PCOS Risk
Assessment
Clinical-grade screening · Ferriman-Gallwey scale · HOMA-IR · Phenotype A–D · Personalised Indian nutrition plan · Lean PCOS detection
Frequently Asked Questions About PCOS
Evidence-based answers based on Rotterdam 2003, ESHRE 2023 International Guidelines, and Endocrine Society 2023 Clinical Practice Guideline.
PCOS is diagnosed using the Rotterdam 2003 criteria — at least 2 of 3 features must be present: irregular or absent periods (oligo/anovulation), signs of excess androgens such as hirsutism or acne (hyperandrogenism), and polycystic ovarian morphology on ultrasound.

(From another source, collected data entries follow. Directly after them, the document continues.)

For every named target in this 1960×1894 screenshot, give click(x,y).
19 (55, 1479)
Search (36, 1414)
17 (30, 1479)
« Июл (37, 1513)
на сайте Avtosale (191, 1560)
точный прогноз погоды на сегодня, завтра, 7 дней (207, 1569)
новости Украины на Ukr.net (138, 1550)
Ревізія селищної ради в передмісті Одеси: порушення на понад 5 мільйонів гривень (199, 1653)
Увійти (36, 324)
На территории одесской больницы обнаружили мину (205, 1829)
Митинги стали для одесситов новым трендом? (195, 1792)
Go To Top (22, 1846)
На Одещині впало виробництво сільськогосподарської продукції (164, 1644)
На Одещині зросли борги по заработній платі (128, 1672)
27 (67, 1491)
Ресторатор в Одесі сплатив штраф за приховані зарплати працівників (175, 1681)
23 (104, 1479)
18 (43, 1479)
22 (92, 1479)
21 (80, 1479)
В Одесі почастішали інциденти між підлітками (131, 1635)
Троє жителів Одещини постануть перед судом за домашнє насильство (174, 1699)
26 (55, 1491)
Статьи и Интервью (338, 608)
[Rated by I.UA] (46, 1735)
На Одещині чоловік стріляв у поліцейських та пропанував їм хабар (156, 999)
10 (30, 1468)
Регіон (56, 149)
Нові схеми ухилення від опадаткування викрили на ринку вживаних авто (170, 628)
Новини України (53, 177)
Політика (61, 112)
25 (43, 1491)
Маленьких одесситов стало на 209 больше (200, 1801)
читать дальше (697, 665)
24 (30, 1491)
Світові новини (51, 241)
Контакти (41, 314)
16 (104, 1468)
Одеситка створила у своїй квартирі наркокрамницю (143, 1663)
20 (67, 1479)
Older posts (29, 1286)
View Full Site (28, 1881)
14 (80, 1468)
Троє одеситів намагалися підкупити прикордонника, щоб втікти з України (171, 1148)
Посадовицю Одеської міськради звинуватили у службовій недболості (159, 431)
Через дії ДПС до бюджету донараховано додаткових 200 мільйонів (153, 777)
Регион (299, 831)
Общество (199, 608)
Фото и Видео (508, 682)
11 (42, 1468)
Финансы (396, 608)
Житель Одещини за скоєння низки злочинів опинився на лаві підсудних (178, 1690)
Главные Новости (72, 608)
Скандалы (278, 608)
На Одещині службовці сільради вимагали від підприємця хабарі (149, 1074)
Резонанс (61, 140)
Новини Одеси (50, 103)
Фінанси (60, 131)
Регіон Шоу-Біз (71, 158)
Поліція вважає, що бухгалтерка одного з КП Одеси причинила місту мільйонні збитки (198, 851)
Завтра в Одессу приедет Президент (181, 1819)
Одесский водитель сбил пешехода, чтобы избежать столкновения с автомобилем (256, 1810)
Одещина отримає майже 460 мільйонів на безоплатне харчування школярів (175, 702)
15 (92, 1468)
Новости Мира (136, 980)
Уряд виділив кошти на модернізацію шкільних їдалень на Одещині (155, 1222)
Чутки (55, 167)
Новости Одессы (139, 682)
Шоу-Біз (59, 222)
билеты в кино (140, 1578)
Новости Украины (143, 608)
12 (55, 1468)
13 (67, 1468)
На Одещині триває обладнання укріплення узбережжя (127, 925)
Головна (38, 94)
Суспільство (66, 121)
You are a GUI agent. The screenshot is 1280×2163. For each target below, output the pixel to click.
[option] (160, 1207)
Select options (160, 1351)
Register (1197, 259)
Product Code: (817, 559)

The 2023 ESHRE update defines PCO morphology as ≥20 follicles/ovary on high-resolution ultrasound (≥8MHz), OR ovarian volume ≥10mL. Blood tests including LH/FSH, testosterone, AMH and fasting insulin are required for complete assessment.
HOMA-IR = (fasting glucose in mg/dL × fasting insulin in μIU/mL) ÷ 405. It quantifies insulin resistance. Standard thresholds (European-derived) are borderline ≥1.5, insulin resistance confirmed ≥2.5. However, Indian and South Asian women develop insulin resistance at lower values — the ethnic-adjusted thresholds are borderline ≥1.5 and IR confirmed ≥2.0 (Chandalia et al.; Snehalatha et al.). Using the standard 2.5 cutoff will under-detect insulin resistance in Indian PCOS women. This calculator applies ethnic-adjusted thresholds automatically.
The Ferriman-Gallwey (FG) scale scores terminal hair growth at 9 body sites (upper lip, chin, chest, upper back, lower back, upper abdomen, lower abdomen, upper arm, thigh) from 0 (none) to 4 (dense), maximum 36. The original 1961 cutoff of ≥8 was derived from British women. For South Asian (Indian) women, the ESHRE 2018 guidelines recommend a lower threshold of ≥4, as South Asian women naturally have lower baseline body hair. This calculator automatically uses the ≥4 cutoff for South Asian users.
Lean PCOS affects approximately 20% of women with PCOS and is characterised by BMI under 23 (South Asian cutoff) with confirmed Rotterdam PCOS criteria. Lean PCOS women often have normal fasting glucose but still have insulin resistance — detected only through HOMA-IR or glucose tolerance tests. Treatment differs from overweight PCOS: caloric restriction should be avoided; the focus is on resistance training, low-GI eating pattern, Myo-Inositol supplementation, and stress management rather than weight loss.
Grade A evidence (randomised controlled trials): Myo-Inositol + D-Chiro-Inositol (40:1 ratio, 2g+50mg twice daily) — restores ovulation and reduces LH and androgens. Vitamin D3 2000–4000 IU — deficiency in 67–85% of PCOS women. Omega-3 EPA+DHA 2–3g daily — reduces testosterone, triglycerides and CRP. Grade B: NAC (N-Acetyl Cysteine) 600mg 3× daily. Berberine 500mg 3× daily — effective for insulin resistance BUT must not be used in pregnancy or alongside Metformin without medical supervision. Always consult your doctor before starting supplements if on medication.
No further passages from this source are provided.